Voici quel avait été son calcul : au milieu de ces marais, l'avantage du nombre était tout à fait annulé ; on ne pouvait se déployer que sur les chaussées, et sur les chaussées le courage des têtes de colonne devait décider de tout.

Par la chaussée de gauche, qui allait rejoindre la route entre Vérone et Caldiero, il pouvait tomber sur les Autrichiens s'ils tentaient d'escalader Vérone.

Par celle de droite, qui passe l'Alpon au pont d'Arcole et aboutit à Villa Nova, il débouchait sur les derrières d'Alvinzi ; il pouvait enlever ses parcs et ses bagages et intercepter sa retraite."

C'est vers ce dernier point, sur le pont d'Arcole, que se portèrent les efforts des armées.

Pendant deux jours on s'y battit avec une fureur égale.

Les Autrichiens disputèrent vivement le passage qui allait décider du sort de la campagne.

Augereau s'engage le premier sur le pont, l'artillerie autrichienne le force de reculer ; cependant il revient à la charge, culbute une division ennemie qui avait franchi le pont, la jette en désordre dans les marais et veut pousser en avant.

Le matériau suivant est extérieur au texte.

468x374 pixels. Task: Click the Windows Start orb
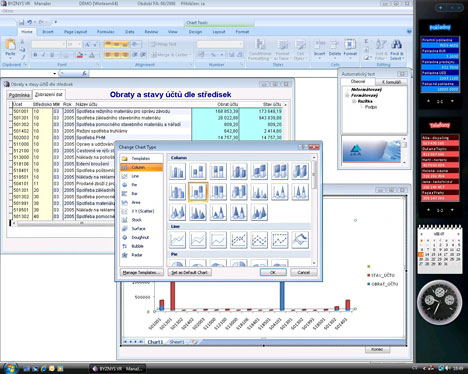(x=10, y=368)
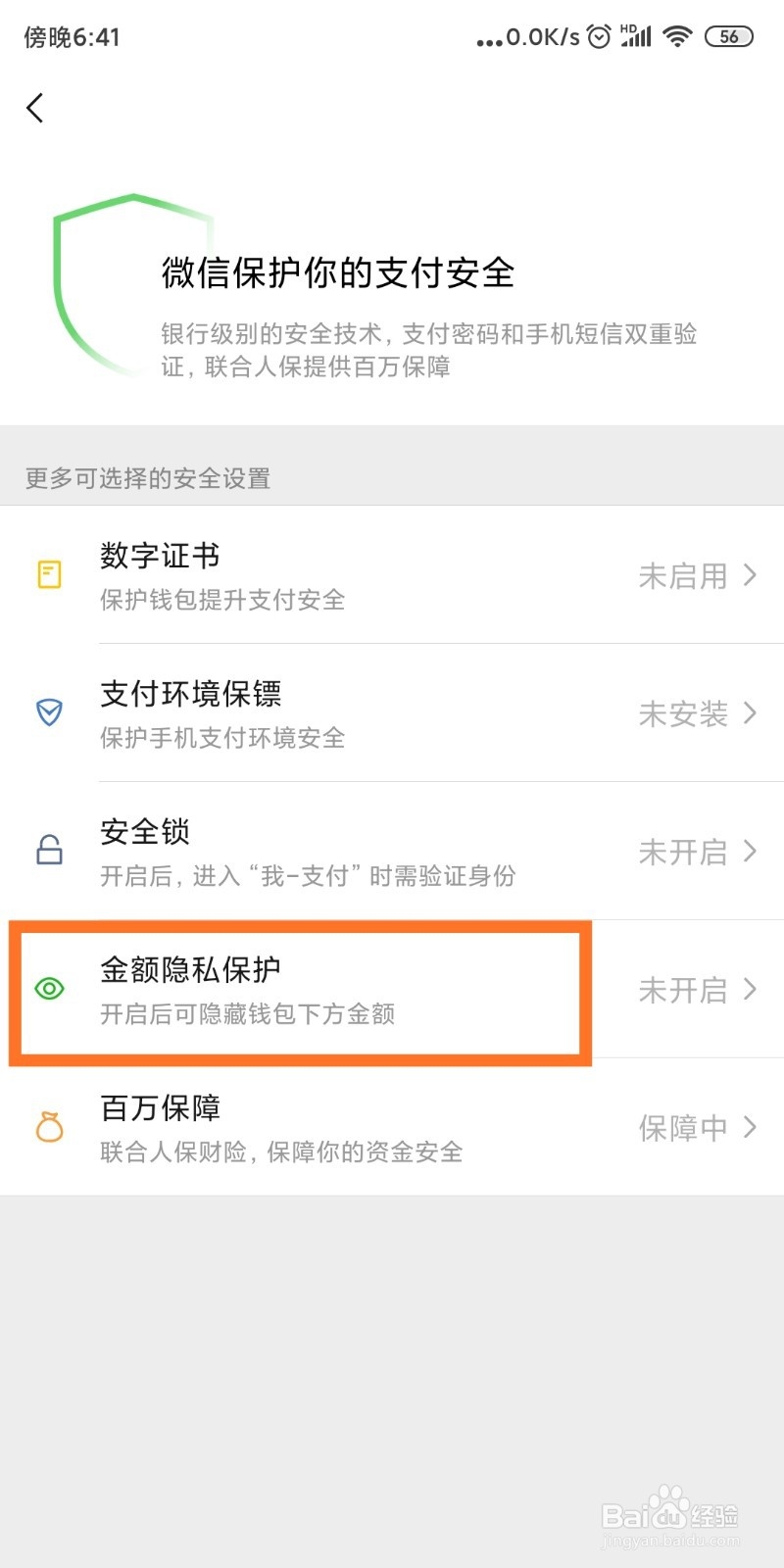Screen dimensions: 784x1568
Task: Tap the alarm clock status icon
Action: 599,37
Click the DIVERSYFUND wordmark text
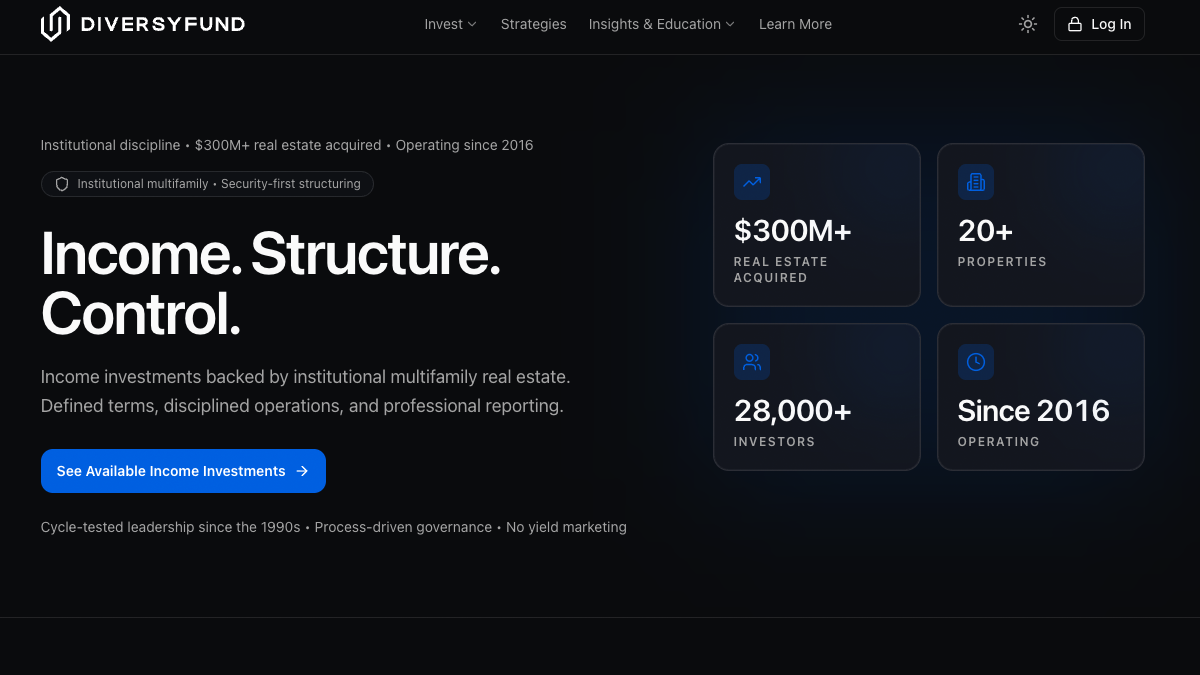 click(162, 24)
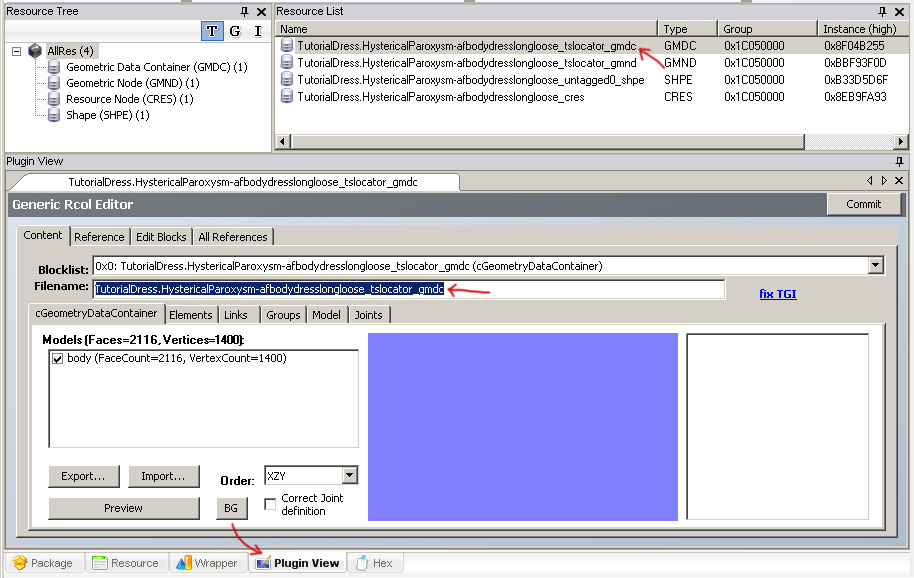This screenshot has width=914, height=578.
Task: Click the blue preview color area
Action: [x=522, y=427]
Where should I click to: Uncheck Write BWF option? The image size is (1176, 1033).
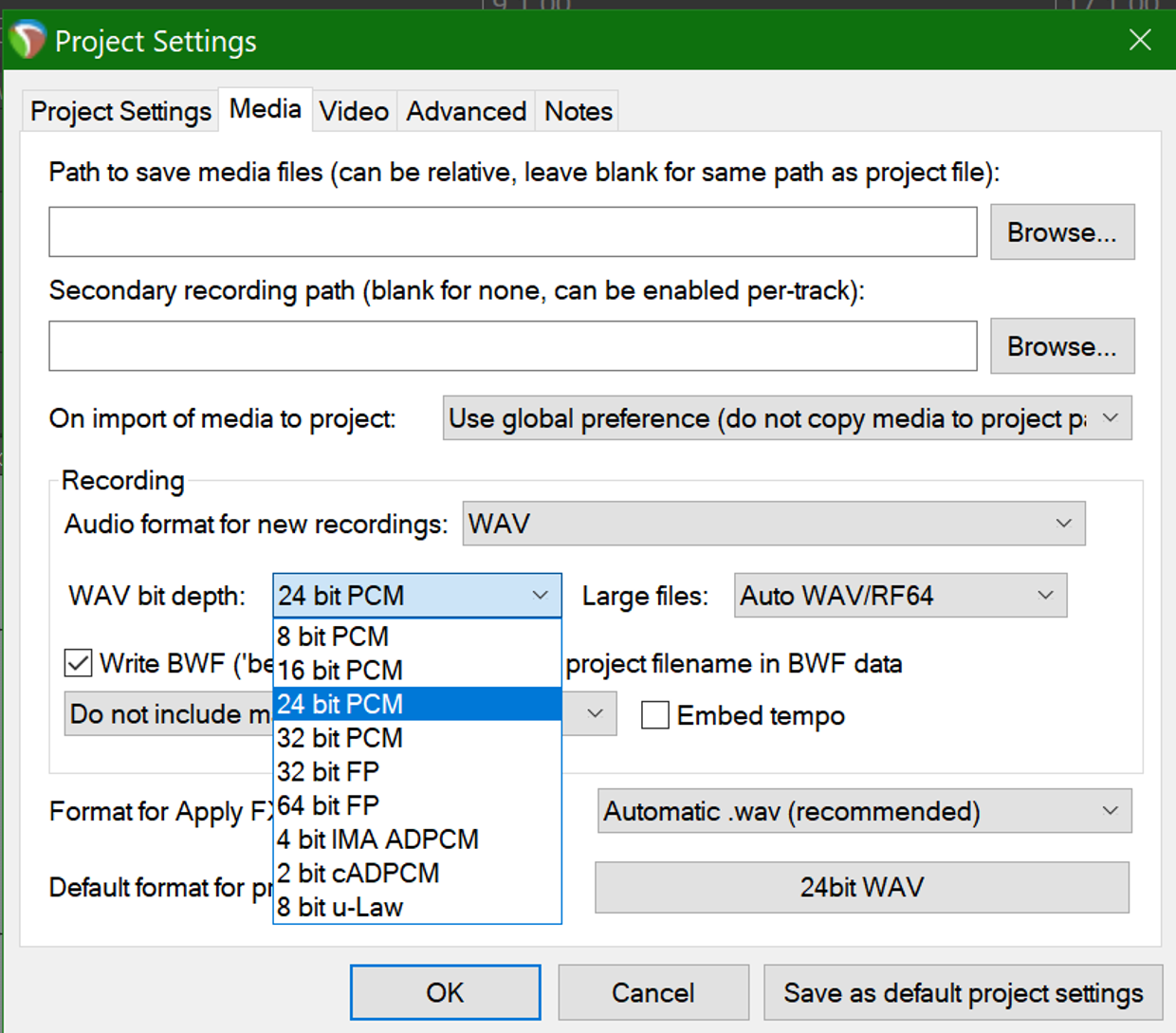77,663
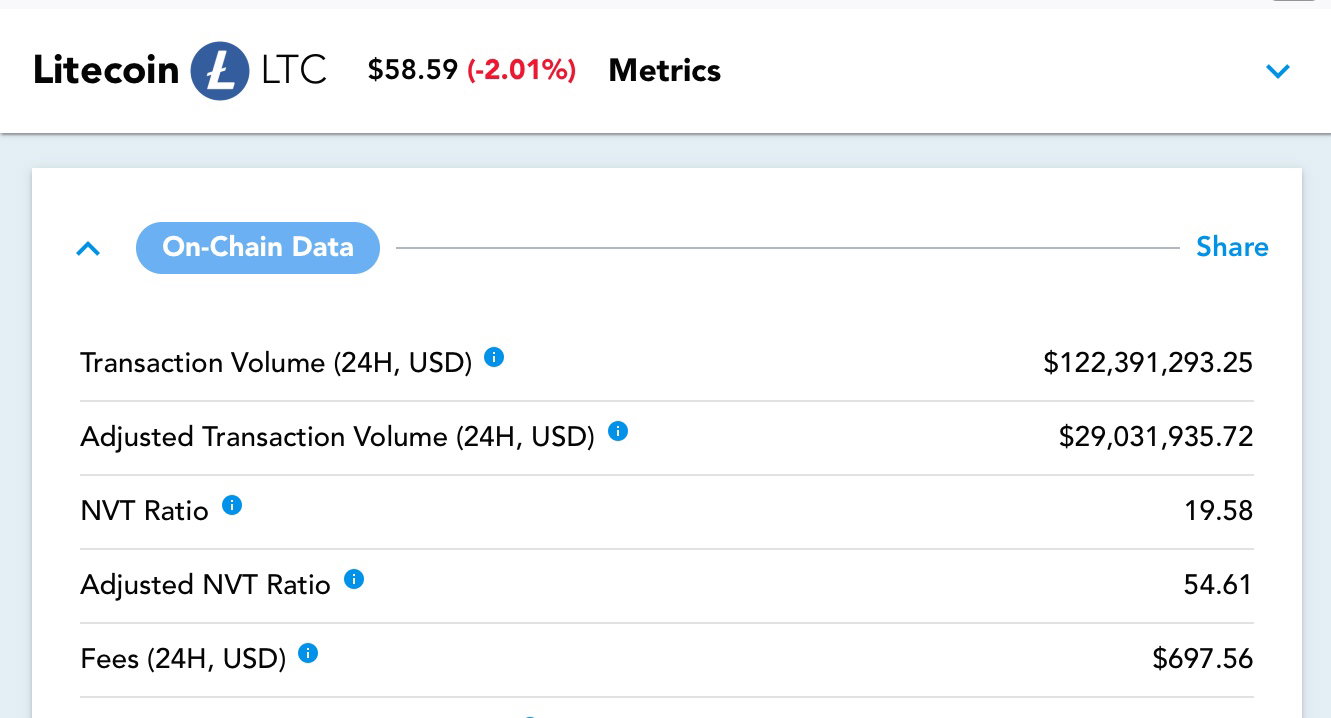The width and height of the screenshot is (1331, 718).
Task: Select the $697.56 fees value
Action: (x=1203, y=658)
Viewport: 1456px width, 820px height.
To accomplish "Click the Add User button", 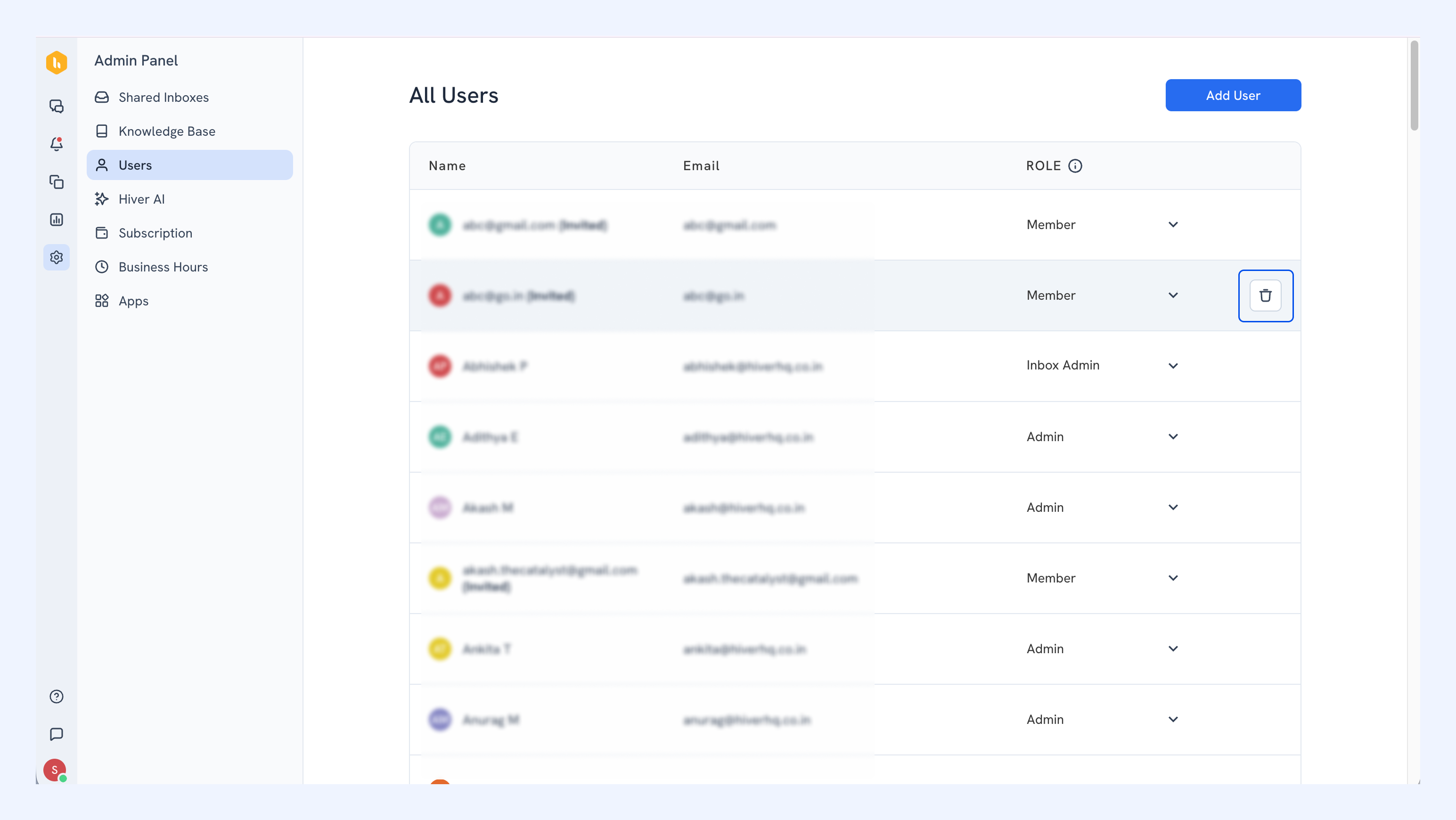I will tap(1233, 96).
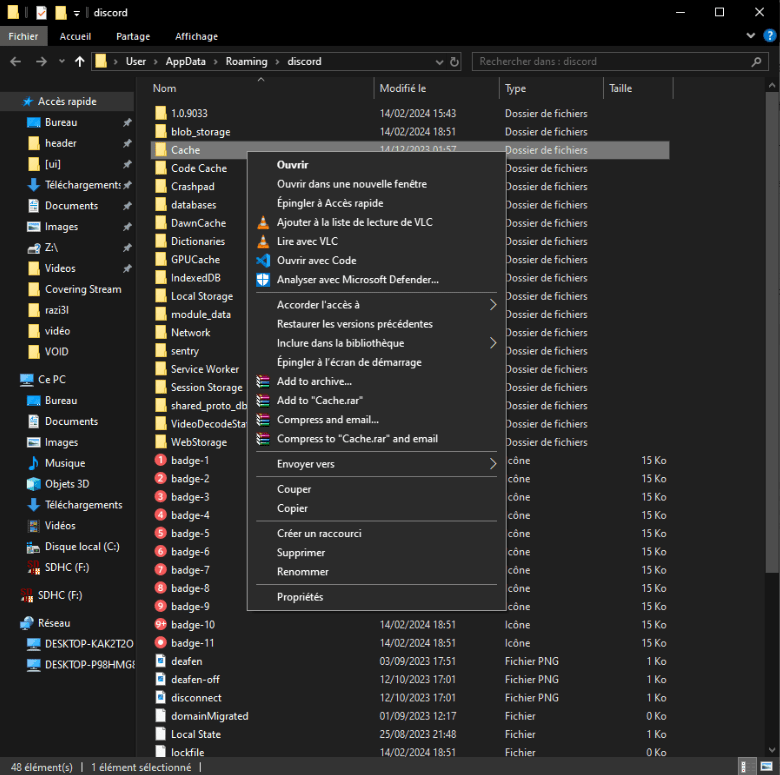Viewport: 780px width, 775px height.
Task: Click the WinRAR icon beside Add to archive
Action: click(x=263, y=382)
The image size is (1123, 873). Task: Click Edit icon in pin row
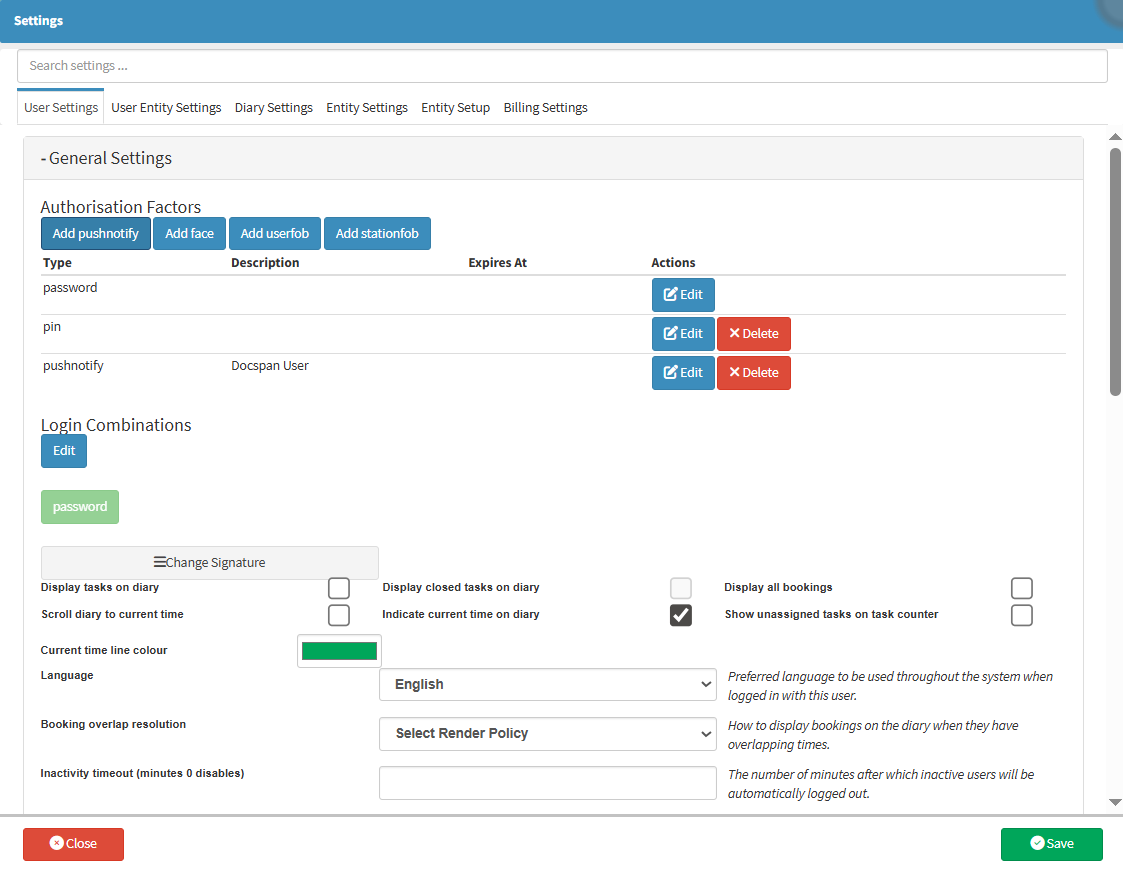click(x=683, y=334)
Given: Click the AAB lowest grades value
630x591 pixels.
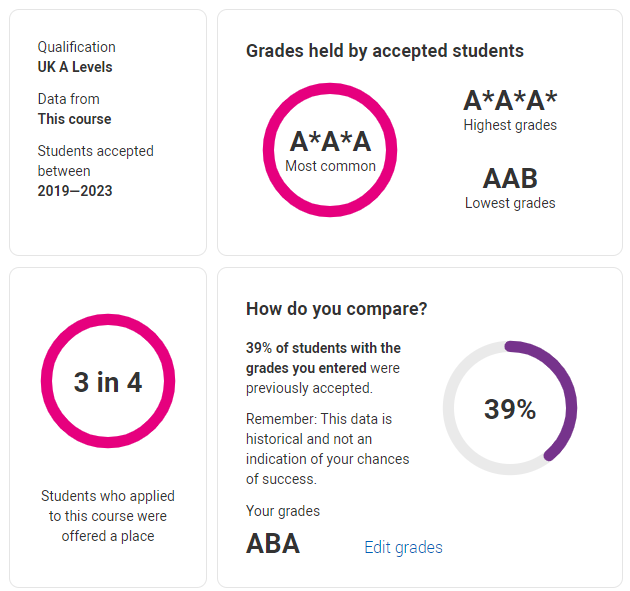Looking at the screenshot, I should pyautogui.click(x=510, y=179).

Il prend un drapeau, le porte sur le pont, suivi de ses soldats ; mais les batteries qui défendent la rive de l'Alpon et la fusillade des lignes autrichiennes l'obligent encore de revenir en arrière, et Alvinzi a le temps d'envoyer des renforts à Arcole.

Bonaparte, qui suivait de Ronco le mouvement de l'attaque, voit son plan compromis.

Alors il court au pont d'Arcole pour tenter un nouvel effort, saisit un drapeau, ramène ses troupes, qui reculaient en désordre, et s'écrie en s'élançant au milieu de la mitraille

"Soldats ! n'êtes vous plus les braves de Lodi ?  Suivez votre général ! "

A sa voix les soldats se reforment et le suivent ; mais ce mouvement d'énergie ne peut se communiquer à la queue de la colonne, et une dernière décharge balaie encore une fois la chaussée.

 L'aide de camp de Bonaparte tombe en le couvrant de son corps, Lannes est blessé, et les Français abandonnent le pont.

Dans cette retraite précipitée, Bonaparte, renversé dans le marais, s'y enfonce ; il allait être pris par les Autrichiens, lorsqu'une compagnie de grenadiers revient vers lui à la voix de Belliard, le dégage, et le remet à cheval.

Pendant trois jours les positions d'Arcole furent témoins d'une lutte sanglante ; mais enfin la valeur de l'armée d'Italie, l'habileté des manoeuvres de Bonaparte l'emportèrent, et le général autrichien se retira en désordre sur Montebello après avoir perdu douze mille morts et six mille prisonniers.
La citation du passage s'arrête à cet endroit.